Our work sets up a starting point to validate a simple technique suitable for other treatment modalities in the future, such as hypofractionation. In this scenario, patients could be treated in shorter periods of time, and if the treated volumes are reduced, the odds of both acute and late toxicity should be reduced.

Only one of the recurrences occurred outside the CTV, with a location left from the L3–L4 vertebral junction. It should be noted that this location would also be missed by a conventional, whole-pelvis treatment plan, with an upper limit for the CTV at the L4–L5 junction.
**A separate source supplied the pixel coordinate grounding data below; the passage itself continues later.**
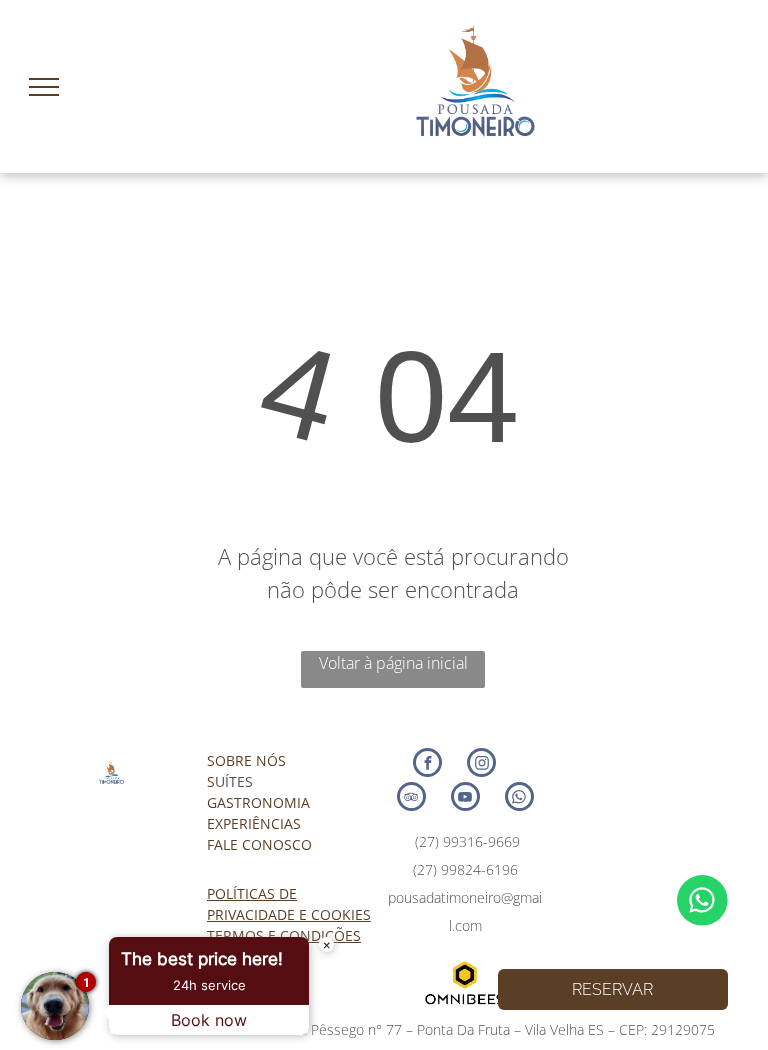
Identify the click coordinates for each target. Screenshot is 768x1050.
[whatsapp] (519, 799)
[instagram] (481, 765)
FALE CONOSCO (259, 844)
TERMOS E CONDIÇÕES (284, 935)
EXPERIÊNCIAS (254, 823)
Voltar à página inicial (393, 663)
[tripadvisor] (411, 799)
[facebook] (427, 765)
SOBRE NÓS (246, 760)
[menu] (44, 87)
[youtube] (465, 799)
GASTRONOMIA (258, 802)
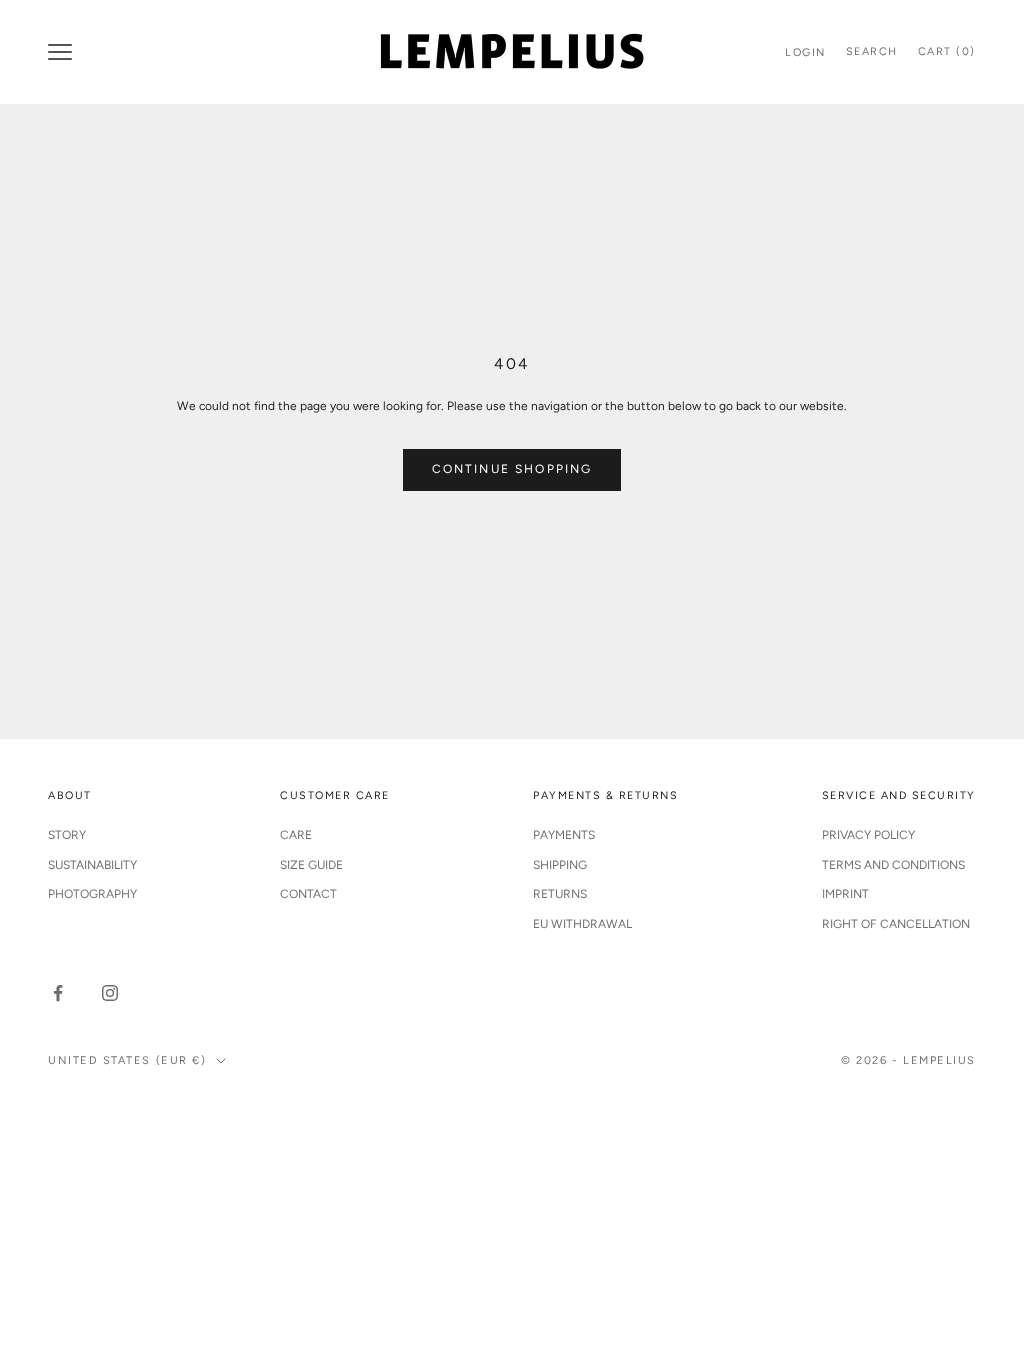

The weakness of our work is based on the retrospective nature of its design, and a limited number of included patients since the studied scenario is an uncommon one. As a strength, all of our patients were treated and followed by gynecologist-oncologists and we only considered their follow up appointments as valid when they were carried out at cervical pathology units so that all the obtained data from follow up visits was registered by expert physicians.

Conclusion

We conclude that external beam small pelvic field radiotherapy without brachytherapy offers excellent oncological outcomes showing comparable local and distant control to the other conventional treatments in surgically managed cervical cancer patients with intermediate risk factors. Since the execution of the technique and the equipment needed are highly available, we support small pelvic field radiotherapy (RT) as an alternative modality to reduce toxicity in centers which do not count with more modern RT techniques such as IMRT.